[Stated problem] Return the lines of the listing below verbatim, starting at the line that contains "At what coordinates should I click to accomplish: Uncheck" and ending at the line that contains "tap(1357, 1165)", with both of those lines included.

[Supplied material]
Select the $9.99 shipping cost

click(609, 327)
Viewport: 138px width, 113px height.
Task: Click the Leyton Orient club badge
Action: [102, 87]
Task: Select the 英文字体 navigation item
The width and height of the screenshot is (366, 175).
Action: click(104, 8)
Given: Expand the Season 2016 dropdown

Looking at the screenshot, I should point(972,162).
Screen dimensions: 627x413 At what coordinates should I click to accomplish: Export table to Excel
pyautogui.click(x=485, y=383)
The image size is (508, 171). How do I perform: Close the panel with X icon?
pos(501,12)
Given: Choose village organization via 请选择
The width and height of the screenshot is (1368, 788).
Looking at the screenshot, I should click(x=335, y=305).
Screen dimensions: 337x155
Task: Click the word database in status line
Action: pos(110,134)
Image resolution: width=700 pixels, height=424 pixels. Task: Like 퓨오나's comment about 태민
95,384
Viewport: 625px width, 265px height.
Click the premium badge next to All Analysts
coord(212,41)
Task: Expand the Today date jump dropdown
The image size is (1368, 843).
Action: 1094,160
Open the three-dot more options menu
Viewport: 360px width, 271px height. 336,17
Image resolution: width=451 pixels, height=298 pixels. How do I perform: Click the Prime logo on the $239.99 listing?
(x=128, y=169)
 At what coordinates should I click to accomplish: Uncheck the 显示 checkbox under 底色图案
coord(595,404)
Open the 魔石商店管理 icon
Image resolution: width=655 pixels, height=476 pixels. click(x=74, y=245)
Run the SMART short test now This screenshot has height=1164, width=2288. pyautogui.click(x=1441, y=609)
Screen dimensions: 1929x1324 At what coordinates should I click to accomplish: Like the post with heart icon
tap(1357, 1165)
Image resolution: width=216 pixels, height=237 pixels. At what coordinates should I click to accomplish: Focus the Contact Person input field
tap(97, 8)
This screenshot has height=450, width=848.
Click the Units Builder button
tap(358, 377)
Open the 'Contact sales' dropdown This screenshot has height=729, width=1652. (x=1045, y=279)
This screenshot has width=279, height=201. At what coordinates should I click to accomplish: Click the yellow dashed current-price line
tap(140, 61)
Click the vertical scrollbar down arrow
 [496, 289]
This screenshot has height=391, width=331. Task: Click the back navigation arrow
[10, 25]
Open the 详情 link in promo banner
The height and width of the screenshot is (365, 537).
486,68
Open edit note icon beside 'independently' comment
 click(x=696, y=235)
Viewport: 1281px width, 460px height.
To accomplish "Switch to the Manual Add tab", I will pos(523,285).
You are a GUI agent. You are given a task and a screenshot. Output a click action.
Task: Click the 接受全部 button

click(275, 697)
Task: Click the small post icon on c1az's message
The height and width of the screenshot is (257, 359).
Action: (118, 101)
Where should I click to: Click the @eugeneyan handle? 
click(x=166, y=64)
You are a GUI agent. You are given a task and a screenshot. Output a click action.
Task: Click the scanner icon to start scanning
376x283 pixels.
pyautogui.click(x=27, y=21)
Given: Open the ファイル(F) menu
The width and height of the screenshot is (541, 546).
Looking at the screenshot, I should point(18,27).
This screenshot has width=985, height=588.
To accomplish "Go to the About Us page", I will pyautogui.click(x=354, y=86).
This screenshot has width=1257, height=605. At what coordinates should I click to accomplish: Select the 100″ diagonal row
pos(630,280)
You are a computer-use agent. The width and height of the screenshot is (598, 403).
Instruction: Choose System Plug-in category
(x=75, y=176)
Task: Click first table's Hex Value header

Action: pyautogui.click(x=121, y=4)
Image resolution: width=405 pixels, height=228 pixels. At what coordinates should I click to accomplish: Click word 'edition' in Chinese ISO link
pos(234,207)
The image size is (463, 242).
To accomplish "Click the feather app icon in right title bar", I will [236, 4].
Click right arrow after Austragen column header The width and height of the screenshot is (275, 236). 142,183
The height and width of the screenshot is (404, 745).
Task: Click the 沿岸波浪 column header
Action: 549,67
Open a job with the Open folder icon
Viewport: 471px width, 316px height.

[Reply]
 At what coordinates should I click to accomplish: Uncheck the 显示 checkbox under 底色图案
coord(595,404)
Open the 魔石商店管理 icon
Image resolution: width=655 pixels, height=476 pixels. click(x=74, y=245)
Run the SMART short test now This screenshot has height=1164, width=2288. pyautogui.click(x=1441, y=609)
Screen dimensions: 1929x1324 At what coordinates should I click to accomplish: Like the post with heart icon
tap(1357, 1165)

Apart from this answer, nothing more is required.